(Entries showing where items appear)
* Begin *

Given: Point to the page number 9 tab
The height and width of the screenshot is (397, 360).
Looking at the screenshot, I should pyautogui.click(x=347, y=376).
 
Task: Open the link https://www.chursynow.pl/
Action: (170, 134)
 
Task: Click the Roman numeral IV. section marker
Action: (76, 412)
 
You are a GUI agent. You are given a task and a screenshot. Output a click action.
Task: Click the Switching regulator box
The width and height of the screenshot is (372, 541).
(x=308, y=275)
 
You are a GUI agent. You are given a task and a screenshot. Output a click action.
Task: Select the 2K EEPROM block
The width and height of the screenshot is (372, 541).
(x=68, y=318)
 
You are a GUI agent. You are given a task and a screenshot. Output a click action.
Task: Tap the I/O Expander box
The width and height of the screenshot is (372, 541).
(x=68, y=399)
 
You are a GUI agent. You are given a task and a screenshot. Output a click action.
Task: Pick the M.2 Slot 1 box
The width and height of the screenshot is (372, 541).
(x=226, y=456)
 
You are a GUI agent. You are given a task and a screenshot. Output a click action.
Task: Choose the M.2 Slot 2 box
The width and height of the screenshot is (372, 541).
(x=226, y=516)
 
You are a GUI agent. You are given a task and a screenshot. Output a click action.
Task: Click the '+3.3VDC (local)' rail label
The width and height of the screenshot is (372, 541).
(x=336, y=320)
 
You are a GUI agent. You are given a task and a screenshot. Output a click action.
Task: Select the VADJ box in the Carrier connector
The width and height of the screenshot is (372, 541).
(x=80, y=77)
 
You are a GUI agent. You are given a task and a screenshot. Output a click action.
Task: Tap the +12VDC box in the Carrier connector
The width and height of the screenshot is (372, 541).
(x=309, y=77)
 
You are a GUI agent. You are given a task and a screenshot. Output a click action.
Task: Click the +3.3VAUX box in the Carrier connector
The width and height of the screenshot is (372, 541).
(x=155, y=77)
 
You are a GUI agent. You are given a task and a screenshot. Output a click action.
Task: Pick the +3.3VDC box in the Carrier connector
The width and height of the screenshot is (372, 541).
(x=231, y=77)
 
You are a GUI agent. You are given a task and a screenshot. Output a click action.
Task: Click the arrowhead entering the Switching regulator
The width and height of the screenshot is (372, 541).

* End *

• **Task instructions**
Extract every line of the data above that contains the string "Pick", treating uppercase and lowercase letters as distinct.

• **Solution for this exercise**
Task: Pick the M.2 Slot 1 box
Task: Pick the +3.3VDC box in the Carrier connector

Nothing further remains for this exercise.